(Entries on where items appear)

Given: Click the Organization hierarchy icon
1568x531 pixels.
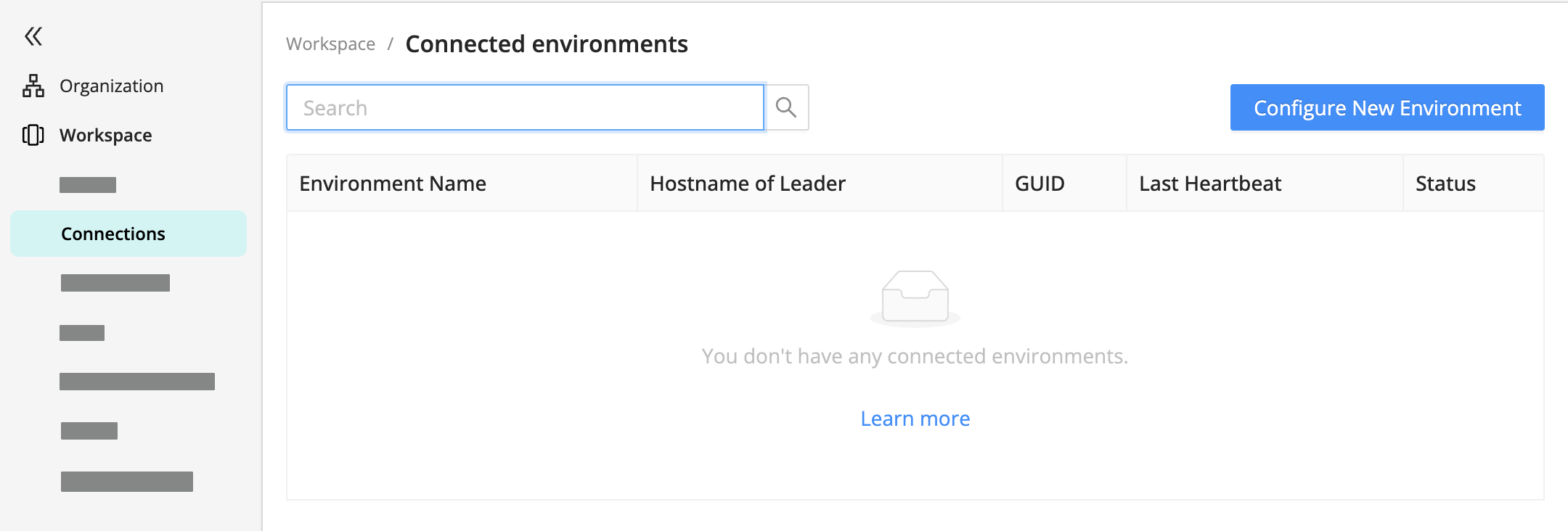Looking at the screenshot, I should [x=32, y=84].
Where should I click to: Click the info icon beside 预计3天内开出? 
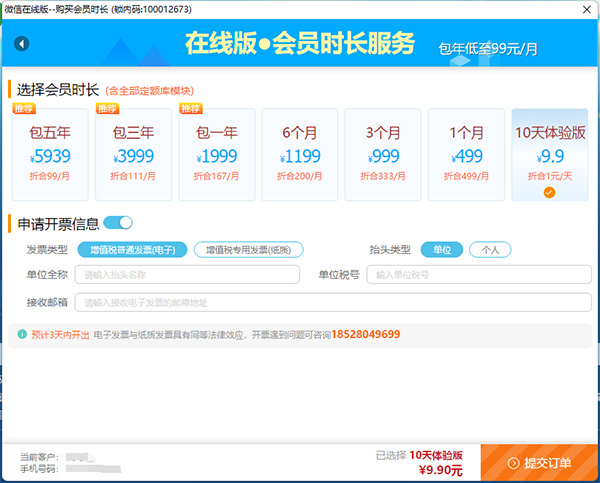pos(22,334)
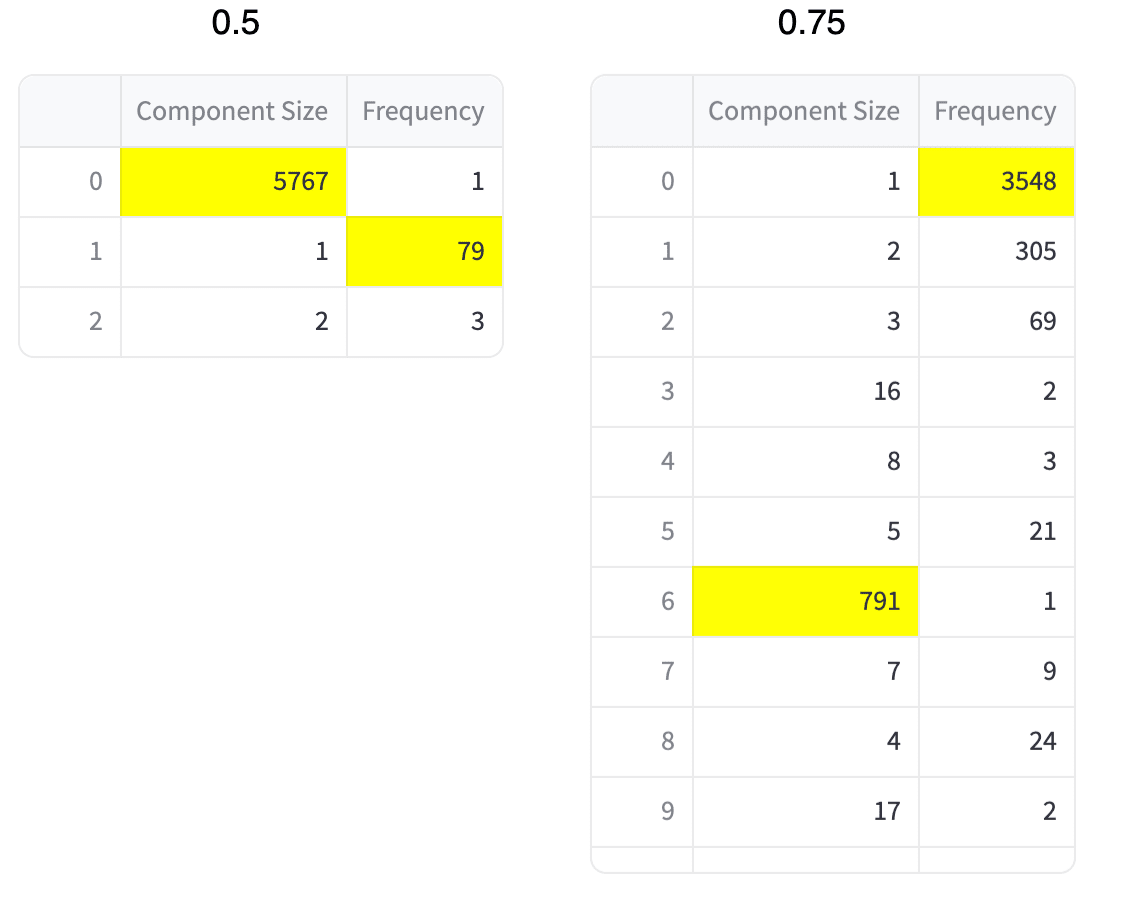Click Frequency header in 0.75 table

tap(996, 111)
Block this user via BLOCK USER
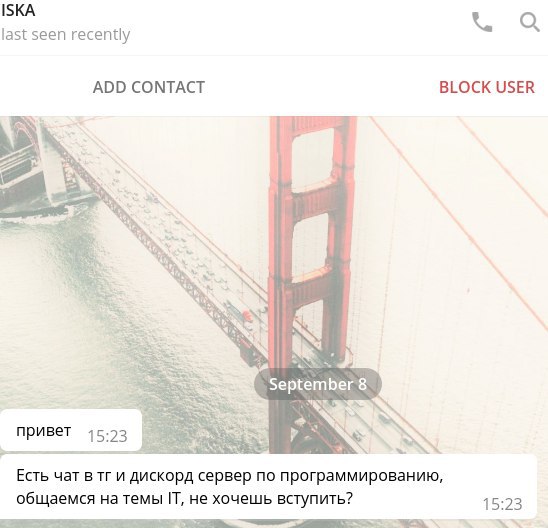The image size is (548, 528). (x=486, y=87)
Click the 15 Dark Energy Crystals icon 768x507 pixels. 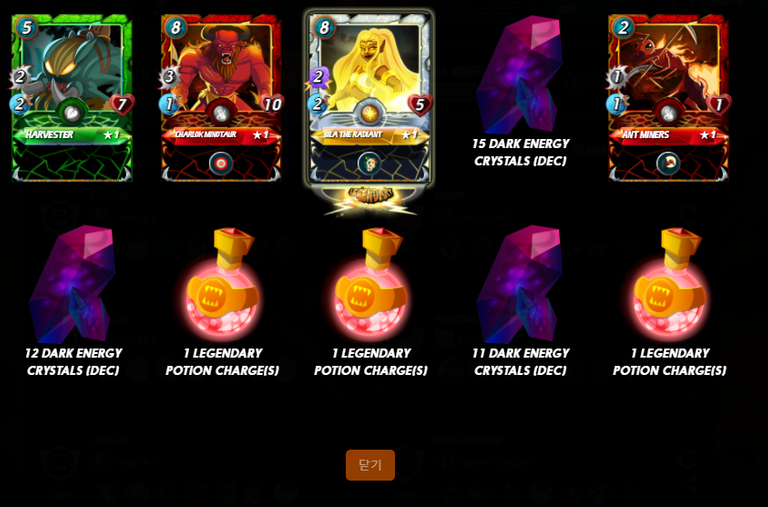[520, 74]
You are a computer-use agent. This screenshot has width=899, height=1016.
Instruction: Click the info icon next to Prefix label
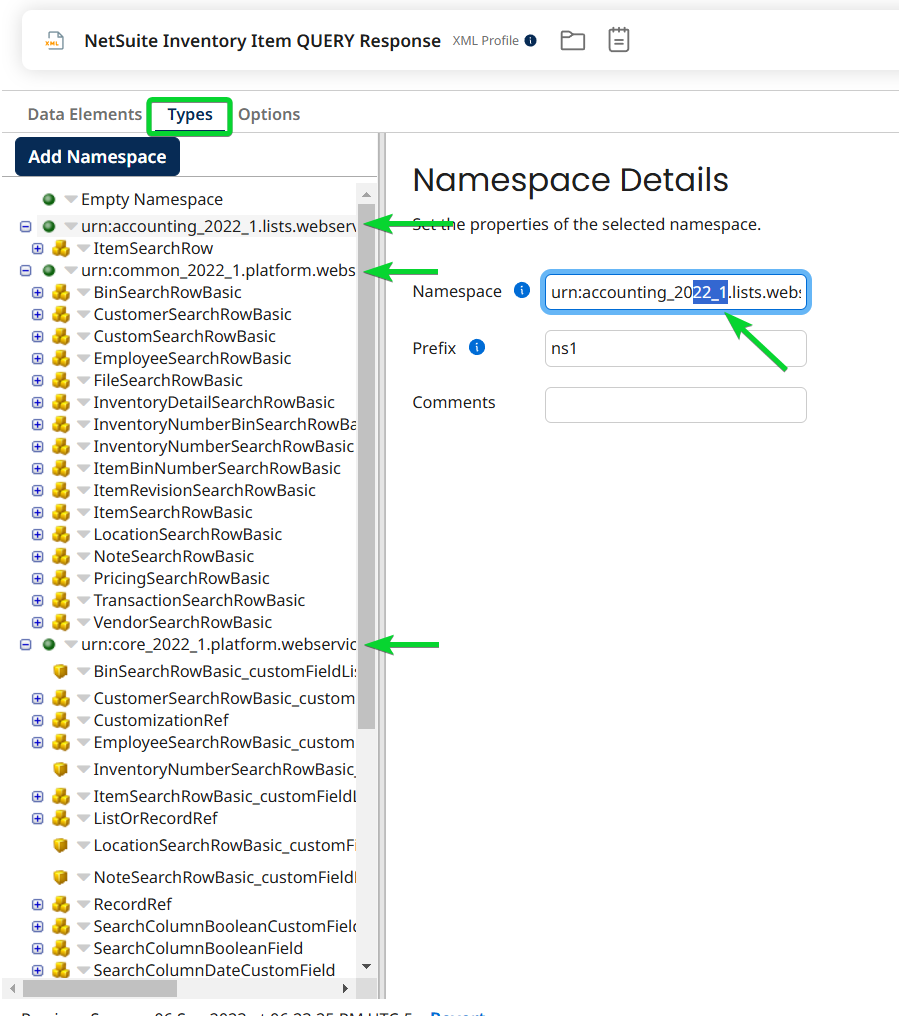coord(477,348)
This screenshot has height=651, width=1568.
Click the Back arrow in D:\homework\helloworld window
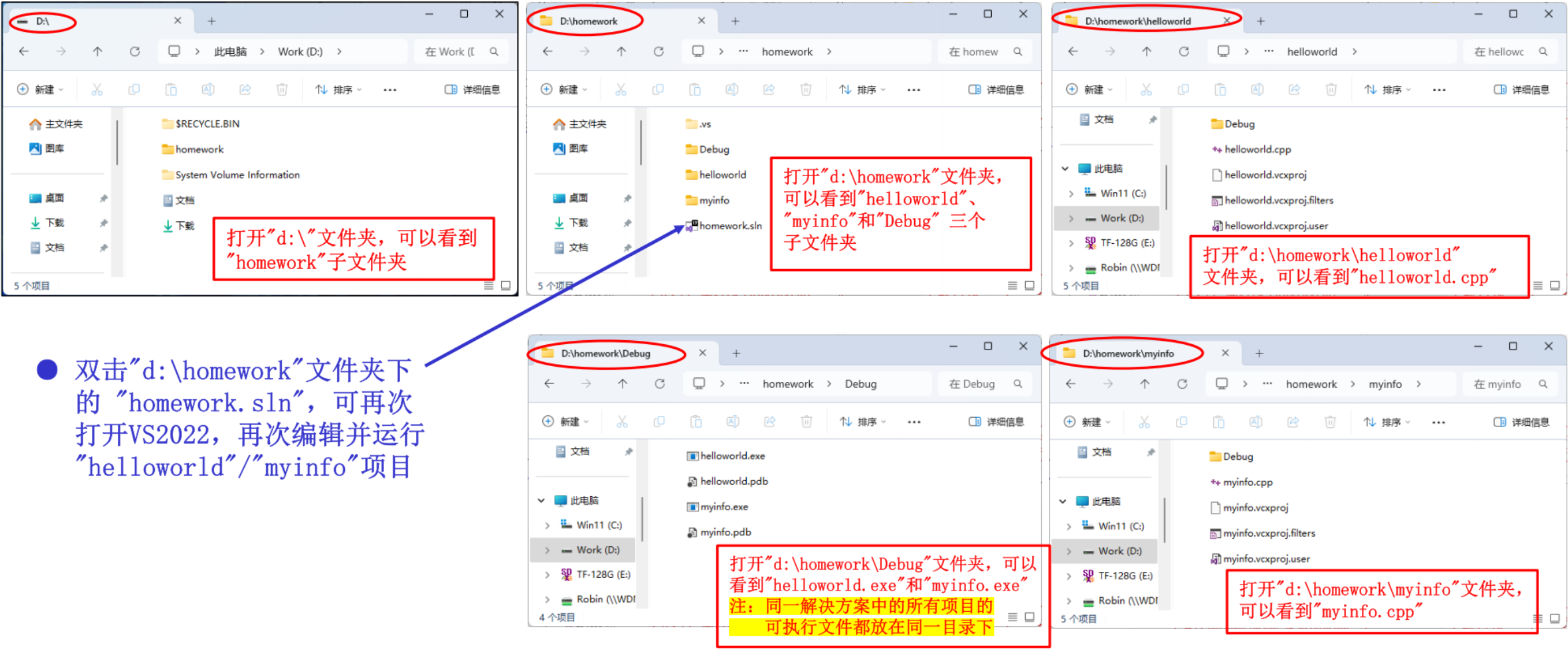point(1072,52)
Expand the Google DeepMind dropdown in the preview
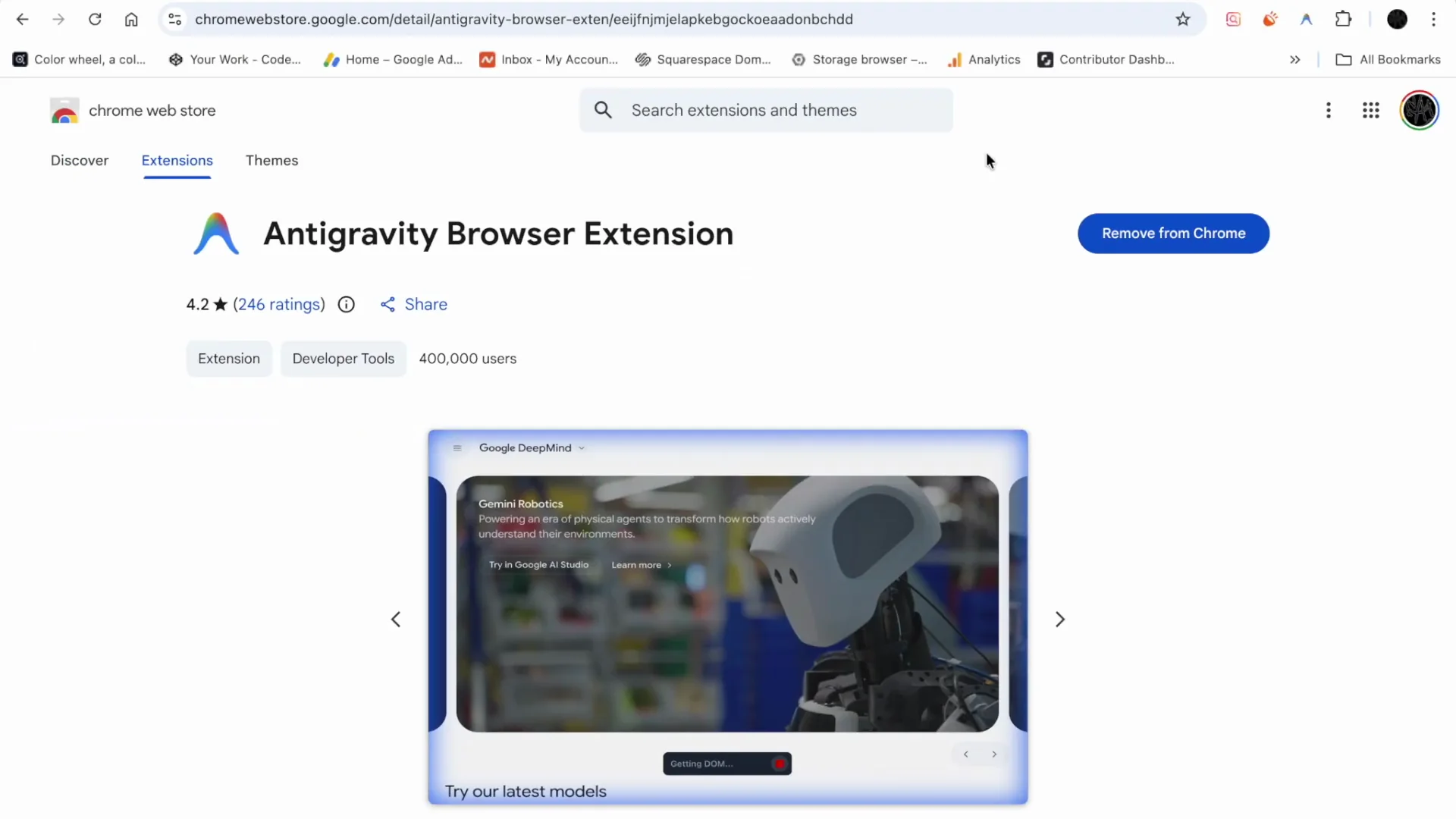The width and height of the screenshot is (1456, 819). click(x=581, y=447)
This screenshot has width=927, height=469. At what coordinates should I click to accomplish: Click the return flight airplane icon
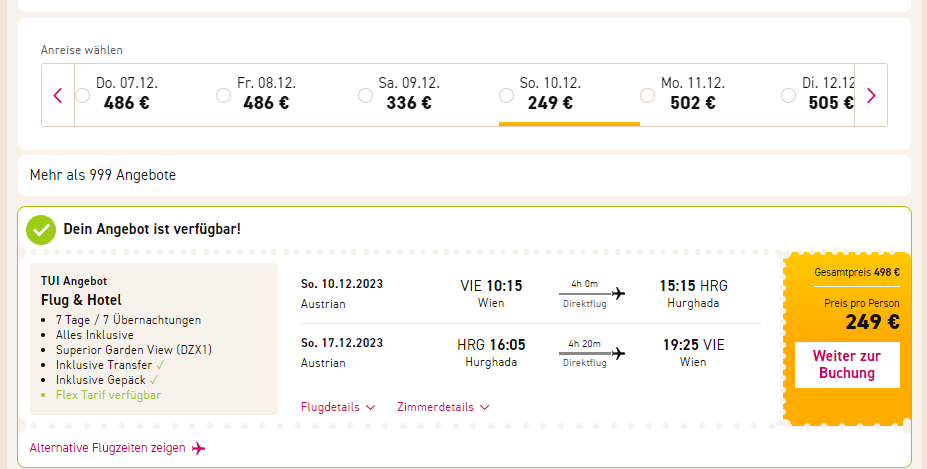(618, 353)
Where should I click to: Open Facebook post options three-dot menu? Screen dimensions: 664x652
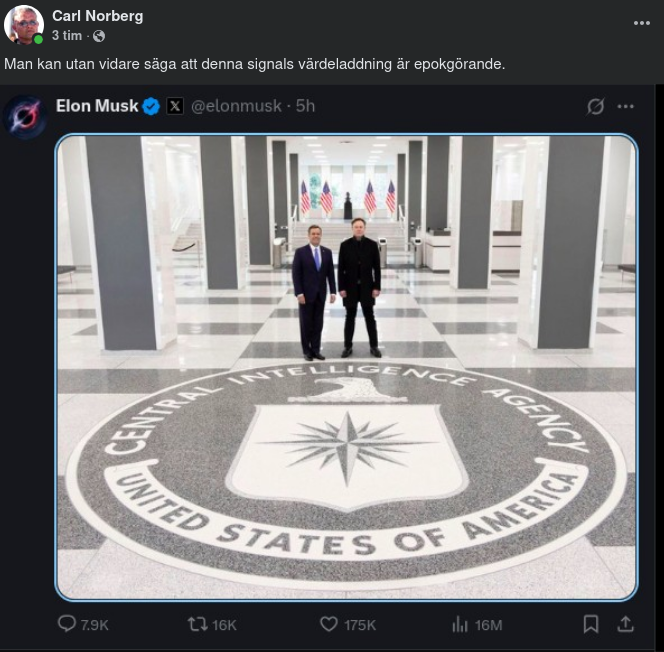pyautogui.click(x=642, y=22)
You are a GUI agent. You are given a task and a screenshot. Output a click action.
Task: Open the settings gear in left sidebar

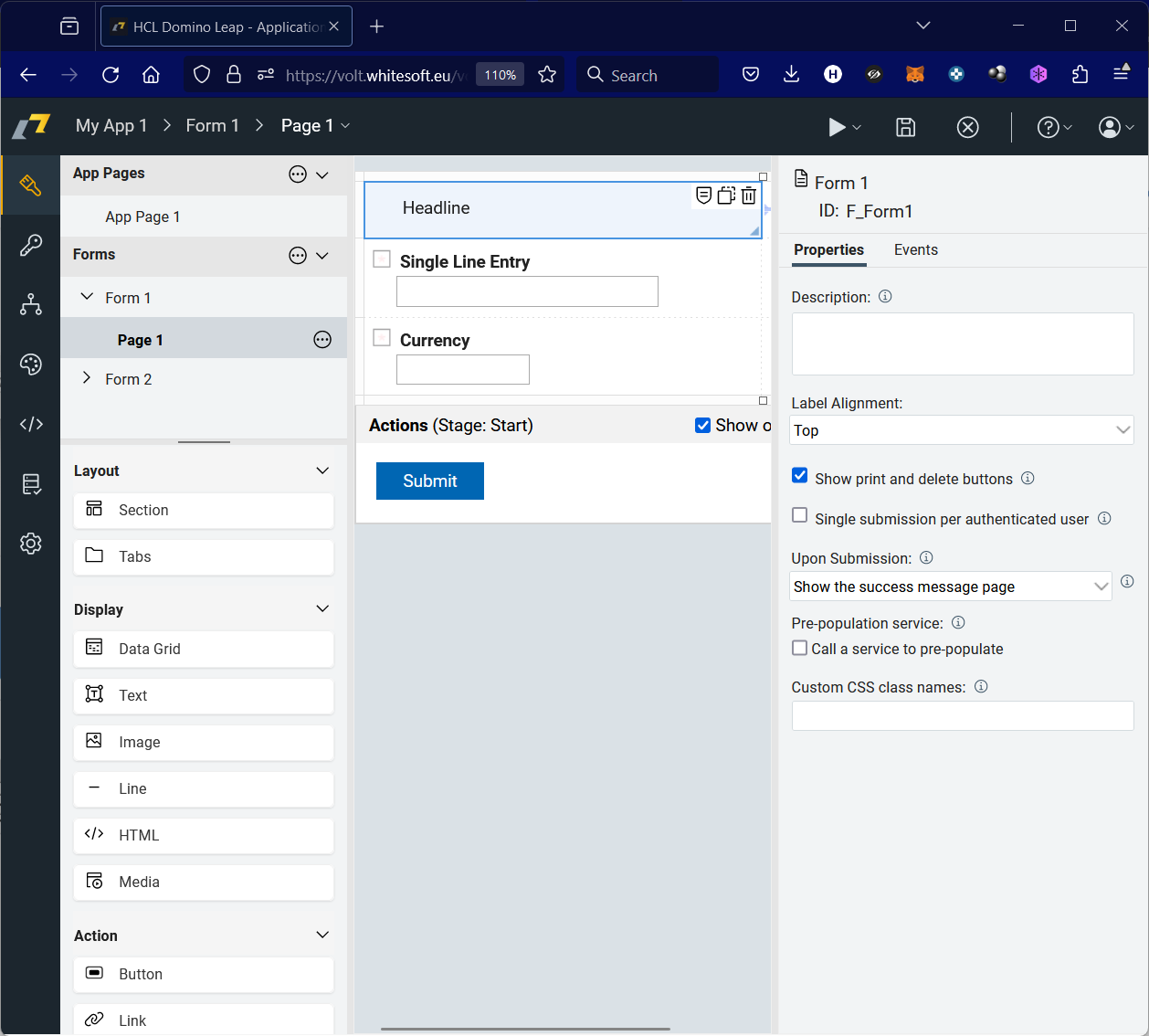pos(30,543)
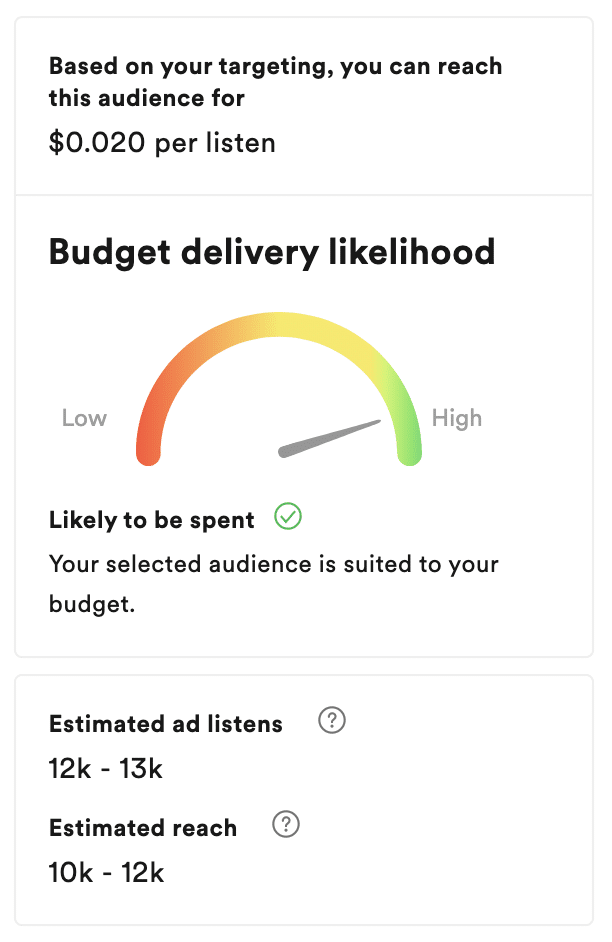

### TASK PROMPT
Render everything from the line containing "This screenshot has height=651, width=1568." down to the end of the records as a JSON list of strings with one string per line, skipping blank lines. Leave the pictures out of your answer.

### RESULT BELOW
[
  "This screenshot has height=651, width=1568.",
  "Click the Back arrow in D:\\homework\\helloworld window",
  "point(1072,52)",
  "Expand the Google DeepMind dropdown in the preview",
  "The width and height of the screenshot is (1456, 819). click(x=581, y=447)",
  "This screenshot has width=927, height=469. At what coordinates should I click to accomplish: Click the return flight airplane icon",
  "(618, 353)",
  "Where should I click to: Open Facebook post options three-dot menu? Screen dimensions: 664x652",
  "pyautogui.click(x=642, y=22)",
  "You are a GUI agent. You are given a task and a screenshot. Output a click action.",
  "Task: Open the settings gear in left sidebar",
  "pos(30,543)"
]